There was a grandfather, father and son. The father fed the grandfather in a wooden plate. thinking that because of his feebless he will break regular china. When the grandfather passed on, the father wanted to get rid of it. The son said to the father, don’t throw it out father because we needed it for you.August 31, 2021 10:37 pm at 10:37 pm #2004821Reb EliezerParticipantShould be above feebleness
August 31, 2021 10:38 pm at 10:38 pm #2004835philosopherParticipantI absolutely abhor when people claim that children who were abused are abusive parents themselves. That is absolutely a false assertion. First of all, according to the Torah we all have bechira, no one is a carbon copy of their parents to the extent that they repeat that behavior. It is a goyishe concept that we have no independent control over our instinctive actions.
I know many wonderful people who are excellent parents even though they had abusive parents themselves. I know selfish parents and spouses who had wonderful parents themselves.
September 1, 2021 12:47 am at 12:47 am #2004869ujmParticipantGreat comment, philosopher.
Blaming one’s parents for one’s own difficulties, is passing the buck. Your parents did far far more good for you, that you forever owe them an unrepayable hakaras hatov and appreciation, that far far outweighs any mistakes they made in your upbringing.

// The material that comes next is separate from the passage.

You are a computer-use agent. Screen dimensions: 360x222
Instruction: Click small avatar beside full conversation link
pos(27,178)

September 1, 2021 12:49 am at 12:49 am #2004875Always_Ask_QuestionsParticipant> when people claim that children who were abused are abusive parents themselves
It appears to be true statistically, and also mentioned by the Rabbis who write about these issues.
You are right that these people have an opportunity, and a mitzvah, to turn this around, but it is a challenge that they need to realize and approach accordingly. This is discussed in halakha when discussing children punished for the sins of parents – presuming they continue the sins.

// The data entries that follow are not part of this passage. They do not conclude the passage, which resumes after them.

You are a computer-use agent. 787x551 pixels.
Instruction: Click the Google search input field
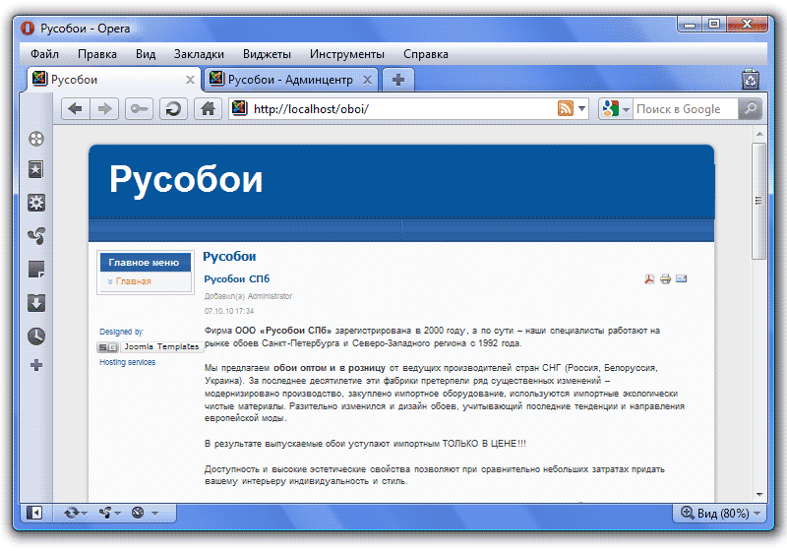click(x=684, y=109)
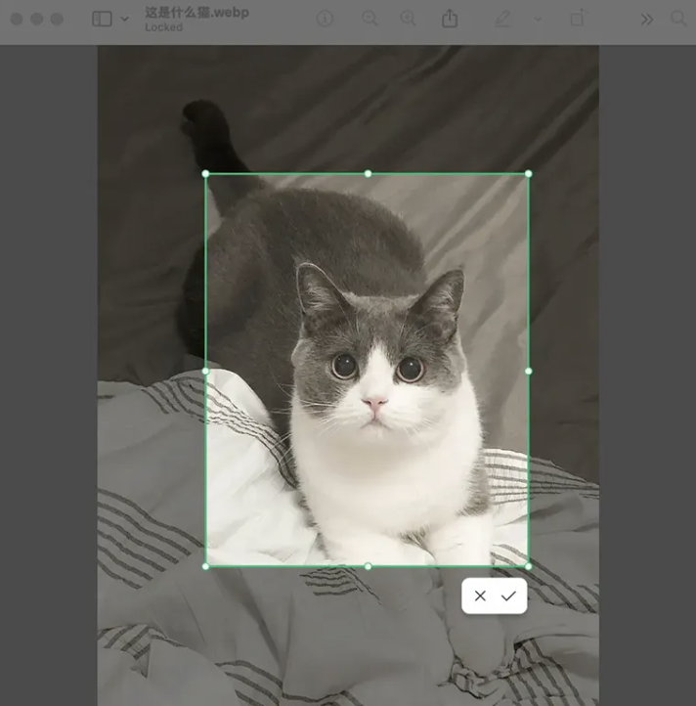Show more toolbar items with double chevron
The height and width of the screenshot is (706, 696).
[x=646, y=19]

September 1, 2021 12:03 pm at 12:03 pm #2005037frumnotyeshivishParticipantUJM – it is possible to have hakaras hatov and also “have taainas.”. There are a number of comments here that attempt to oversimplify complex issues.
Having an ongoing meaningful relationship with anyone requires a level of accountability. The idea that because parents start off so far “up” in terms of giving to the relationship that they have nearly unlimited “get out of jail free” cards seems (to me) to be wrong, and a terrible way to view relationships.September 1, 2021 2:17 pm at 2:17 pm #2005055ujmParticipantFNY: Do you say the same about our relationship with Hashem? Hashem explicitly defined our relationship with our parents.
September 1, 2021 5:57 pm at 5:57 pm #2005211frumnotyeshivishParticipantAny relationship one has with an omnipotent perfect entity has its own rulebook, obviously. Hashem never said “no taainas,” regarding parent child relationships. Ever.
September 2, 2021 11:12 am at 11:12 am #2005401hujuParticipantWhy blame parents when there are so many libs who deserve blame?